Pari takes three months off. She spends her days with Isabelle. She feels weightless around Isabelle. She feels a shining around herself whenever Isabelle turns her eyes to her. When Eric comes home from the lycée in the evening, the first thing he does is shed his coat and his briefcase at the door and then he drops on the couch and extends his arms and wiggles his fingers. “Give her to me, Pari. Give her to me.” As he bounces Isabelle on his chest, Pari fills him in on all the day’s tidbits—how much milk Isabelle took, how many naps, what they watched together on television, the enlivening games they played, the new noises she’s making. Eric never tires of hearing it.
They have postponed going to Afghanistan. The truth is, Pari no longer feels the piercing urge to search for answers and roots. Because of Eric and his steadying, comforting companionship. And because of Isabelle, who has solidified the ground beneath Pari’s feet—pocked as it still may be with gaps and blind spots, all the unanswered questions, all the things Maman would not relinquish. They are still there. Pari just doesn’t hunger for the answers like she used to.

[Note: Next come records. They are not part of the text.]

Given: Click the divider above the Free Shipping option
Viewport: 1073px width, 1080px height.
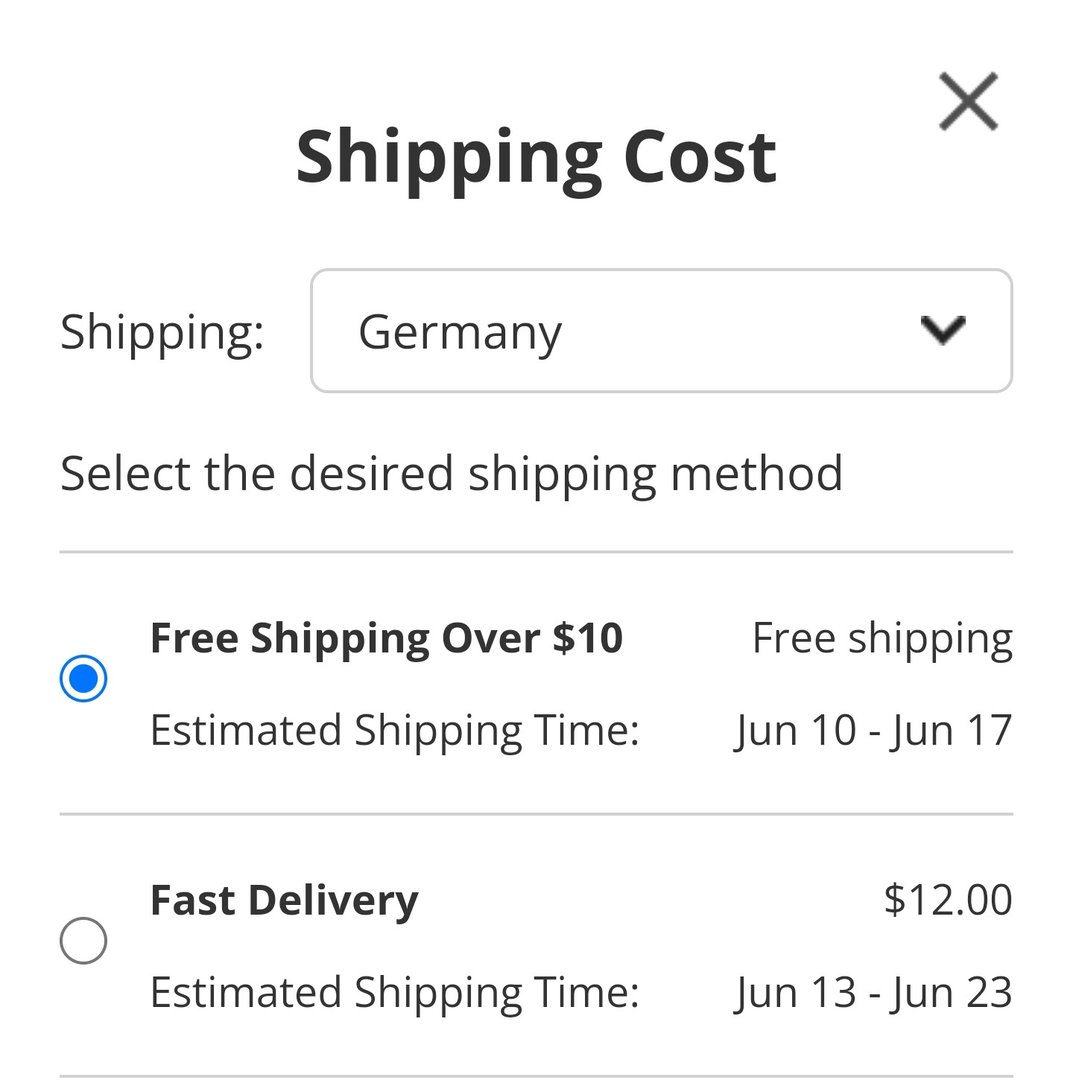Looking at the screenshot, I should tap(536, 552).
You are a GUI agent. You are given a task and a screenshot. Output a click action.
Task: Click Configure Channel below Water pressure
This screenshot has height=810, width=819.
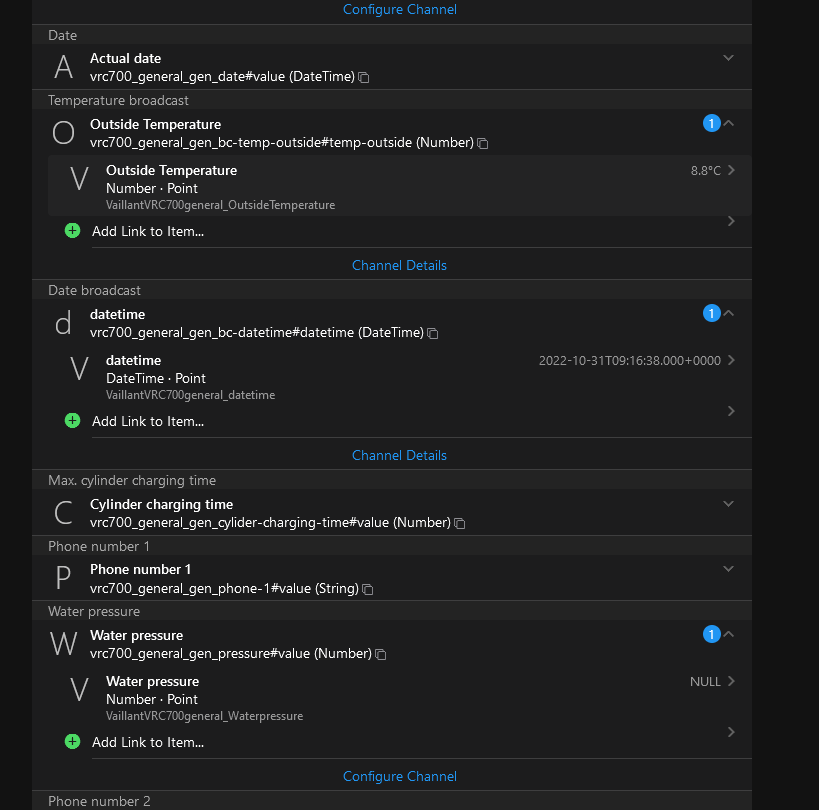(x=399, y=776)
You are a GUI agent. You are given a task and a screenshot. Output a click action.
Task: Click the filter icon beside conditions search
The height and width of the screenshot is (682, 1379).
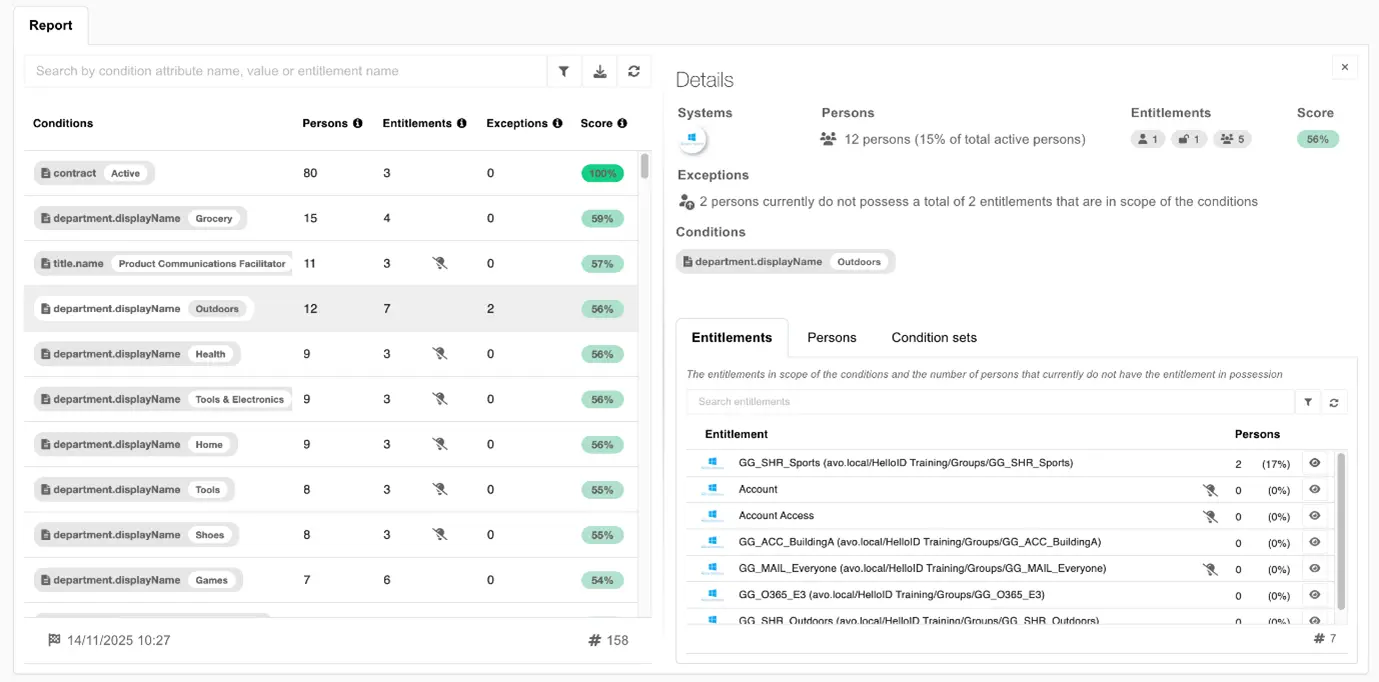[x=564, y=71]
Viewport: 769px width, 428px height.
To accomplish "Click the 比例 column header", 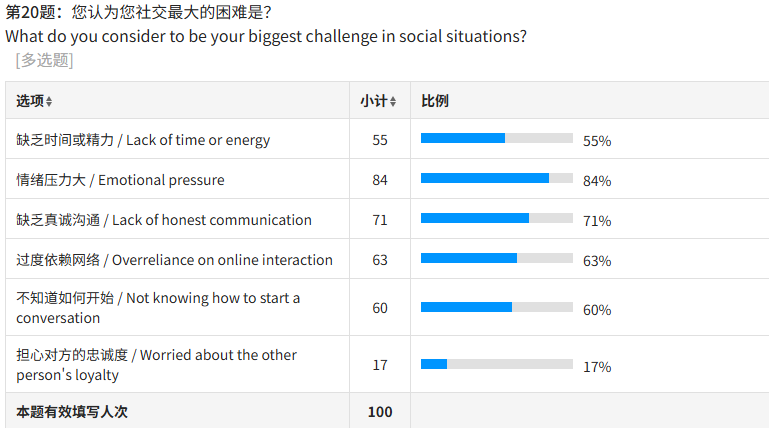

And the old feeling she has always had—that there is an absence in her life of something or someone vital—has dulled. It still comes now and then, sometimes with power that catches her unawares, but less frequently than it used to. Pari has never been this content, has never felt this happily moored.
In 1981, when Isabelle is three, Pari, a few months pregnant with Alain, has to go to Munich for a conference. She will present a paper she has coauthored on the use of modular forms outside of number theory, specifically in topology and theoretical physics. The presentation is received well, and afterward Pari and a few other academics go out to a noisy bar for beer and pretzels and Weisswurst. She returns to the hotel room before midnight and goes to bed without changing or washing her face. The phone wakes her at 2:30 A.M. Eric, calling from Paris.
“It’s Isabelle,” he says. She has a fever. Her gums have suddenly swollen and turned red. They bleed profusely at the lightest touch. “I can hardly see her teeth. Pari. I don’t know what to do. I read somewhere that it could be …”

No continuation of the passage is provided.